また、優良な不動産物件を数多く所有し、賃貸収入が全社収益を下支えする。当社の強みは全国に623スクリーンを展開する興行網である(13年12月末時点)。スクリーンシェアは18.8%と業界1位である。強い興行網を持つため、映画作品が企画段階から当社に持ち込まれ、当社が優先的に良質な作品を配給するケースが多い。また、最大の映画制作会社でもある放送局と資本関係があり結びつきが強い。単年度業績のみならず、中長期の視点で当社が継続的にヒット映画を配給できる構造的強みに注目できる。
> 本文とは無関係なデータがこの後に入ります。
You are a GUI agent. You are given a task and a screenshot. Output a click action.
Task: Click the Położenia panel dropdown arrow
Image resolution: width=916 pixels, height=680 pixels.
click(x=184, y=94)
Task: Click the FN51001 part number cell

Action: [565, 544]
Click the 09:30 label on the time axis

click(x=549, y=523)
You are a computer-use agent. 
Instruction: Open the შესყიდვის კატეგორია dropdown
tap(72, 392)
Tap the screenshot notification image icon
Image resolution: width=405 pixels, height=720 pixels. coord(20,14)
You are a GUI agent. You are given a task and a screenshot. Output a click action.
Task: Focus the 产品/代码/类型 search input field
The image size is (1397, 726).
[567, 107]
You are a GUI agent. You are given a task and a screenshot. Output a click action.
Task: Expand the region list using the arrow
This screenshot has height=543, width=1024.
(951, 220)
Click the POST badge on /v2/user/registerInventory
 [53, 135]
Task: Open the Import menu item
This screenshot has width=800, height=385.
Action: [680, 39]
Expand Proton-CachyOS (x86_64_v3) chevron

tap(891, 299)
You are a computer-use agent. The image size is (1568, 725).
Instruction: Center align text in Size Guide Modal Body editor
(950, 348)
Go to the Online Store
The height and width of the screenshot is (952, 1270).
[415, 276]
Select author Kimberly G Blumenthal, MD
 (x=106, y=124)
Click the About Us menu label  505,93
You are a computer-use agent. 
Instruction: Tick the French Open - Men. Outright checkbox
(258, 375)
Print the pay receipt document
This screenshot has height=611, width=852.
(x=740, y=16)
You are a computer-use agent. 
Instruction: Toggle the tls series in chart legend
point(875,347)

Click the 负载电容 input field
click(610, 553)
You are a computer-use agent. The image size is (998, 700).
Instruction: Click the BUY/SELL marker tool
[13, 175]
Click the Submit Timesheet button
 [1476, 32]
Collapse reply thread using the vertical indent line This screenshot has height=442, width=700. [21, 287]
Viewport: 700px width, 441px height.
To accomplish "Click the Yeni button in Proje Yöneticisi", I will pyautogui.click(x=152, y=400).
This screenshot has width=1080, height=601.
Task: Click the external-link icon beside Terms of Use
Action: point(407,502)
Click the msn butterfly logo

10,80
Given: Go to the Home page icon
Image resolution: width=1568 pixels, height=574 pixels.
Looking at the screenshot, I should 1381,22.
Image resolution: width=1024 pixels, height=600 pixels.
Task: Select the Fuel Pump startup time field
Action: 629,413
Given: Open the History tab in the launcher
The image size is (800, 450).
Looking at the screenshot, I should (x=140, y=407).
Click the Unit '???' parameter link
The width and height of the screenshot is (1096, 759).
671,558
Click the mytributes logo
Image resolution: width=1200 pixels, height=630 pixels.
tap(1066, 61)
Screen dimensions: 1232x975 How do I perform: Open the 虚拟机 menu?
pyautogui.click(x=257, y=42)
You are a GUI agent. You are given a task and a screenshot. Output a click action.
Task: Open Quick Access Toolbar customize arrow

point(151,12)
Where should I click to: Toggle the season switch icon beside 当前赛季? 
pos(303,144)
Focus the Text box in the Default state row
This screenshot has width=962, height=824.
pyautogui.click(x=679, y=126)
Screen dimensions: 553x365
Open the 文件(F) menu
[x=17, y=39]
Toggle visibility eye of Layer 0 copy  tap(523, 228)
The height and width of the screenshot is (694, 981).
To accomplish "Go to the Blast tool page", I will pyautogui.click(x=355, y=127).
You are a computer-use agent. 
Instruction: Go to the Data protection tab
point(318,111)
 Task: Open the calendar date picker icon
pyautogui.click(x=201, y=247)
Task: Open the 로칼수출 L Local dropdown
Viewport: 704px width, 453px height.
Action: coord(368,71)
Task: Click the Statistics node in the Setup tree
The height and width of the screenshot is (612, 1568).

15年2月期第2四半期の連結経常利益は前年同期比24,7%増の197億円に伸び、通期計画の303億円に対する進捗率は65,1%に達し、5年平均の58,6%も上回った。業績の好調なポイントは、(1)継続的なヒット作品の創出によって、前期の大ヒット映画の反動減を吸収して、営業増益を確保(2)自動券売機導入と演目の充実による映画・演劇などの興行部門の収益性回復(3)空室率改善による不動産賃貸事業の利益成長 ― の3点である。11月公開の「寄生獣」、12月公開の『映画 妖怪ウォッチ 誕生の秘密だニャン!』など話題作が控えており、通期の再増額修の期待もできる。
このように不動産物件の再開発、映画作品への出資等での戦略投資や、映画館でのデジタル映写機や自動券売機の導入等の中長期を見据えた投資が、着実に、堅実に実を結びつつあるメディア企業である。来期は、新たに「新宿東宝ビル」が稼働する。今後の事業展開が期待できる。